Le LBD ne serait donc pas dangereux, mon œil !


Economie


7 février 2019

Selon le ministère de l’Intérieur, avant le 12ème acte des gilets jaunes joué ce dernier week-end, les forces de l’ordre avaient tiré à 9 228 reprises avec les LBD (lanceurs de balles de défense de 40mm). Une arme sensée être non létale (heureusement !), mais quand même de dissuasion massive. Bien plus puissante en tous cas que les tonfa (matraques) qui s’abattent "traditionnellement" sur la tête des manifestants.

Le problème, c’est que ces LBD ont causé des blessures graves. Entre une dizaine, "selon la police", et une vingtaine "selon les organisateurs". Quel que soit leur nombre, il se situe de toutes manières au-delà de l’acceptable et de la bavure isolée. Des personnes ont été éborgnées. Pour certaines, elles n’étaient ni des casseurs - forcément plus exposés aux tirs en raison de leur "activité - ni même des manifestants ordinaires, mais de simples passants dont le tort a été de se trouver au mauvais endroit, au mauvais moment.
La Ligue des droits de l’homme et la CGT ont déposé devant le Conseil d’état un référé-liberté pour réclamer la suspension du LBD. Ces deux organisations n’ont pas été écoutées.
Dans leur arrêt, les sages de la place du Palais Royal ont rappelé que "les conditions d’utilisation de ces armes sont strictement encadrées par le code de la sécurité intérieure, afin de garantir que leur emploi est, d’une part, nécessaire au maintien de l’ordre public compte tenu des circonstances et, d’autre part, proportionné au trouble à faire cesser.
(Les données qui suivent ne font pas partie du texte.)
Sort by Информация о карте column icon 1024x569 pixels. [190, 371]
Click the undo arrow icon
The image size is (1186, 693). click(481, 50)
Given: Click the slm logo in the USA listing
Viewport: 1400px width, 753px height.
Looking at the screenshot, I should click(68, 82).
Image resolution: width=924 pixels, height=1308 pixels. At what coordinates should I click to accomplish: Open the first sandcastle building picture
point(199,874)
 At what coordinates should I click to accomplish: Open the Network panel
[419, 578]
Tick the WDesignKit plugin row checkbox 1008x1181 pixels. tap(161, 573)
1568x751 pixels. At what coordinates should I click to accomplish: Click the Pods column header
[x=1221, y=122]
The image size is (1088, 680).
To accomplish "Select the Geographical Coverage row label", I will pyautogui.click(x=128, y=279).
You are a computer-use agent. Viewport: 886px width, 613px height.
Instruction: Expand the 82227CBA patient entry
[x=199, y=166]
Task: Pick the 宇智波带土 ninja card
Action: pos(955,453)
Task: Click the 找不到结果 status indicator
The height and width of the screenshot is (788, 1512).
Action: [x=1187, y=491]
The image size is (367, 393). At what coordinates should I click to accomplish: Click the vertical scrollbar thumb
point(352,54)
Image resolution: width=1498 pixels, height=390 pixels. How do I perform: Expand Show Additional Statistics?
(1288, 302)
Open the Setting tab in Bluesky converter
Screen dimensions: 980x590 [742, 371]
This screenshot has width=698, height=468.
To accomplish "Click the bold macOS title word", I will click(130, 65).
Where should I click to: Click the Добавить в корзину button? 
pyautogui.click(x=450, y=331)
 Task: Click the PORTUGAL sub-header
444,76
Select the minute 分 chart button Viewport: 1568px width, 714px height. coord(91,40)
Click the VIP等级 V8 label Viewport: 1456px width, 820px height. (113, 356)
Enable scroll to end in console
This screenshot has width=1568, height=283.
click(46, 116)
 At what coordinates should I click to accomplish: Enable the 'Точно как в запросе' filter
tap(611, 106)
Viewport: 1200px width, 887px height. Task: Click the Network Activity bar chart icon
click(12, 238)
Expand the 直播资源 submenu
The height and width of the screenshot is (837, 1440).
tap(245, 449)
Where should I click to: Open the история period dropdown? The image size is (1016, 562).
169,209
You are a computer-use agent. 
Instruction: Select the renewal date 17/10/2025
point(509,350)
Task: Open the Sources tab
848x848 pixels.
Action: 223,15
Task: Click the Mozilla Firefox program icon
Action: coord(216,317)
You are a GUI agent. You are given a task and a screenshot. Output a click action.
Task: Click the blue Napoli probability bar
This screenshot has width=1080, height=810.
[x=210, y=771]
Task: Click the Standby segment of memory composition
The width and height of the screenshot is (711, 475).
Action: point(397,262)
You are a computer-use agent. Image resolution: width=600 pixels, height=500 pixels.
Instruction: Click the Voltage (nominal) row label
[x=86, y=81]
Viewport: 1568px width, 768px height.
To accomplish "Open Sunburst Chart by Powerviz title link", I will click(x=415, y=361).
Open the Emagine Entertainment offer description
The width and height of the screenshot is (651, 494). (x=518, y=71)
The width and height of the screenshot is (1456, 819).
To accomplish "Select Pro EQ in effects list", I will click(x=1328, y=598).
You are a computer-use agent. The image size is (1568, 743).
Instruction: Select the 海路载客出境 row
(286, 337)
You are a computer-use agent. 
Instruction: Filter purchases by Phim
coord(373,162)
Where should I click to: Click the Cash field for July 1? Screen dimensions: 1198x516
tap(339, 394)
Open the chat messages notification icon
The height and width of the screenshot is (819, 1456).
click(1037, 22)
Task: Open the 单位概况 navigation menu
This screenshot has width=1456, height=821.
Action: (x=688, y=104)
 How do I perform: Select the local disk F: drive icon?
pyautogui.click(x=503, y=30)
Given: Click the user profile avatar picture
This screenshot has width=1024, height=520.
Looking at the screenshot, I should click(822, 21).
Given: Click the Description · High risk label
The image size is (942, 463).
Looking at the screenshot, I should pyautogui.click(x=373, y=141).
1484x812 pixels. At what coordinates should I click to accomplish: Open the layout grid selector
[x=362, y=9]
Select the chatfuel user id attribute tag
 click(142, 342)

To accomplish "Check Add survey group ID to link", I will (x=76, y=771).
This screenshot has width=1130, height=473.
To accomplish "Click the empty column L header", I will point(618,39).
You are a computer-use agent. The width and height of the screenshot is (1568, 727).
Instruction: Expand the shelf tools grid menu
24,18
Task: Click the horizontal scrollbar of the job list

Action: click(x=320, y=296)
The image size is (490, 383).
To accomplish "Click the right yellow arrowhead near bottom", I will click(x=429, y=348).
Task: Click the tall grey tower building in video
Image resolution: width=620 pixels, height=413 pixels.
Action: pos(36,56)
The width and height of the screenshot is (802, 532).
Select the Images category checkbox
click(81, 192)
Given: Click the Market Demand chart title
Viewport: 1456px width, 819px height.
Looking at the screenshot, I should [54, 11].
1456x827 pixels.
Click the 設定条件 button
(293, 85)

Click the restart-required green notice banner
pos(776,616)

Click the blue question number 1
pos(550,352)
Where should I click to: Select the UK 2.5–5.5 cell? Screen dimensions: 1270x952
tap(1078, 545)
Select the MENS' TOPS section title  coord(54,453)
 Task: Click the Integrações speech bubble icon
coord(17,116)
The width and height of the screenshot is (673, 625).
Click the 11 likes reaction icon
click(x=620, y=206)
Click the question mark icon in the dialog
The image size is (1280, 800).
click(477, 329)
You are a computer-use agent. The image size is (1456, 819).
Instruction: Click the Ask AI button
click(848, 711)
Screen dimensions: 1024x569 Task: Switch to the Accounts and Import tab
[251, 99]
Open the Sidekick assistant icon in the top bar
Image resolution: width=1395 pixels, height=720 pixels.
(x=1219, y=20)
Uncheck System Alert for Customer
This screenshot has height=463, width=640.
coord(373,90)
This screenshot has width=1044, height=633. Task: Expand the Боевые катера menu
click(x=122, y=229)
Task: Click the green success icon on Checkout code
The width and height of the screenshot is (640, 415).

Ces conditions ont été réitérées à l’occasion de chaque manifestation et s’accompagnent désormais de l’obligation pour les forces de l’ordre de filmer, dans la mesure du possible, l’usage fait du LBD".

Loin de nous l’idée de considérer avec angélisme les scènes de violence inacceptables auxquelles des individus se sont livrés et la nécessité de maintenir l’ordre et... la sécurité. Mais si le Conseil d’Etat a bien dit le Droit, qu’en est-il de la "morale" ? Une fois, ça va, mais avec dix ou vingt blessés graves, le doute n’est plus permis : même bien utilisé, même bien encadré, le LBD est dangereux. Il doit être raccroché au râtelier.

Le moment est venu de s’interroger sur la méthode du maintien de l’ordre. Et, peut-être, de s’inspirer de ce qui se fait en Allemagne, où la police évite au maximum le contact direct avec les manifestants. Par des filtrages en amont, par des hommes identifiables chargés de dialoguer, par des hauts parleurs indiquant les "intentions", le pourquoi et le comment des manœuvres. Ainsi, lorsqu’il y a une charge, elle n’impacte généralement que les éléments radicalisés, qui viennent d’ailleurs souvent pour en découdre. Les interventions ne se font pas forcément dans la douceur, mais du moins évitent-elles les dégâts collatéraux.